GOAL OF THE EXERCISE
Beginning with the line that contains "Task: Open the color palette icon", reproduce every line through the end of the records below exactly, and leave the pictures out.

RECORD SET
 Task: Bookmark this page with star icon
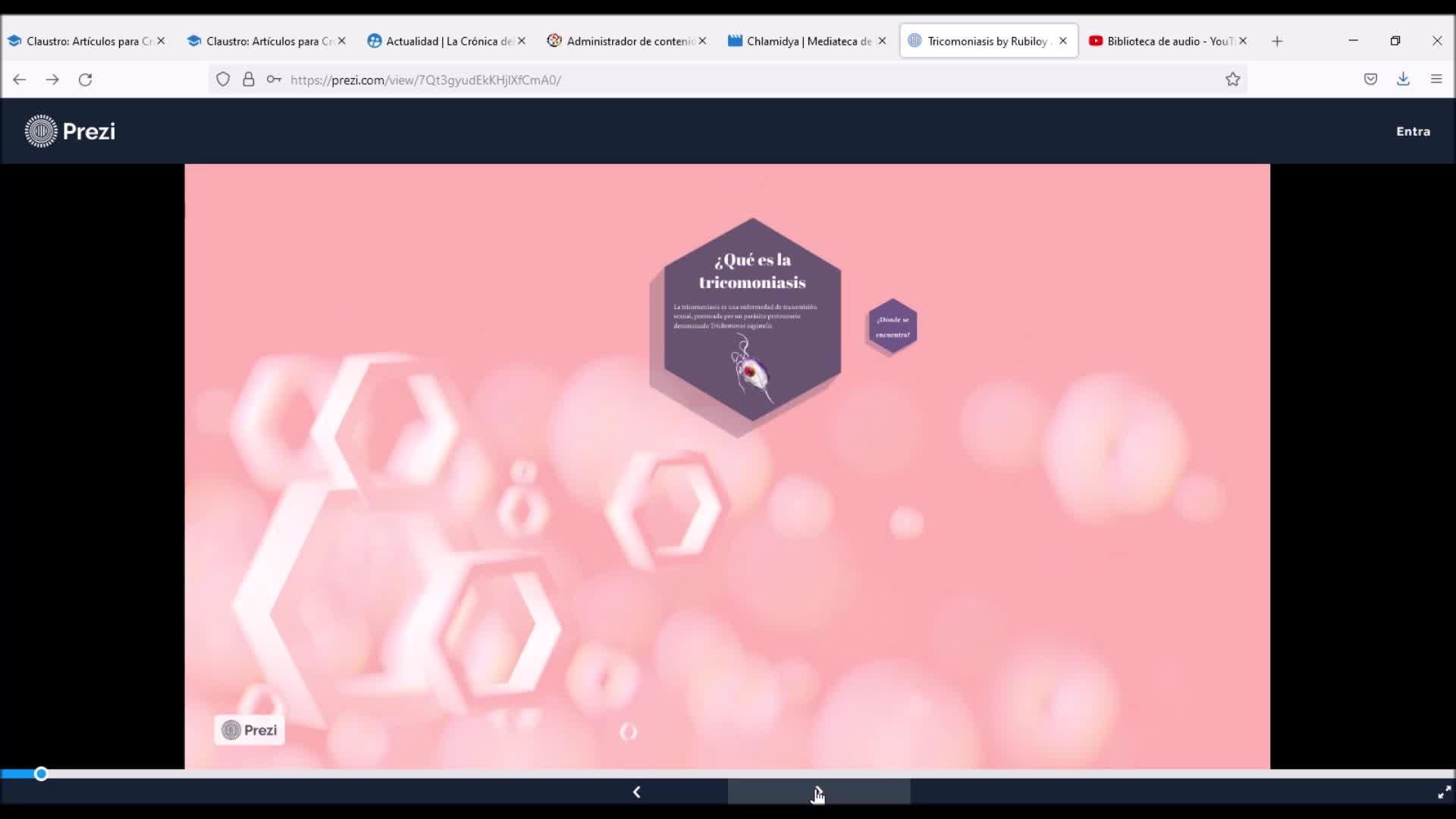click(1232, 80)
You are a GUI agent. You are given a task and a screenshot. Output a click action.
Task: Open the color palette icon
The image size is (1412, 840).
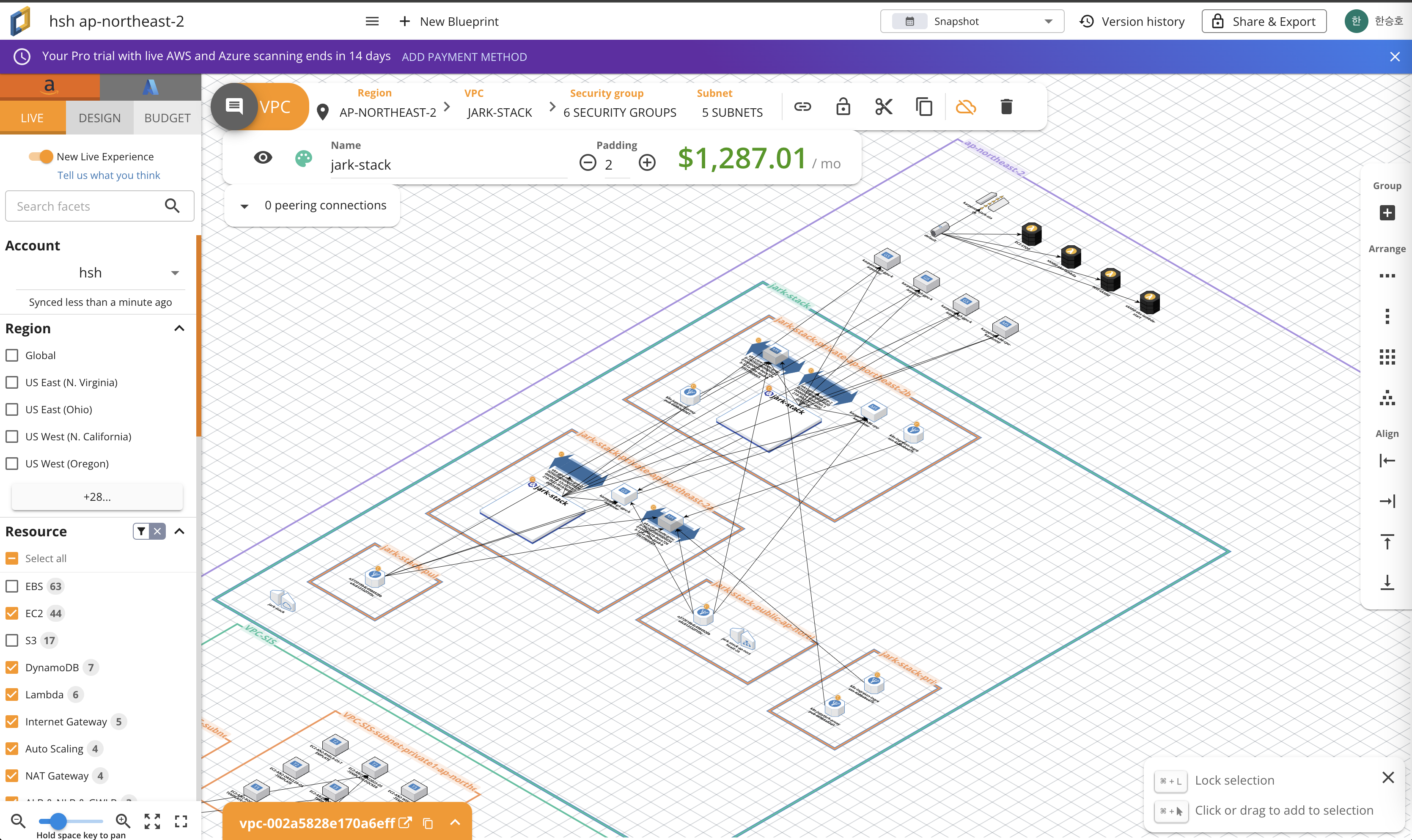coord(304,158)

TASK RESPONSE
Task: Open the color palette icon
The image size is (1412, 840).
coord(304,158)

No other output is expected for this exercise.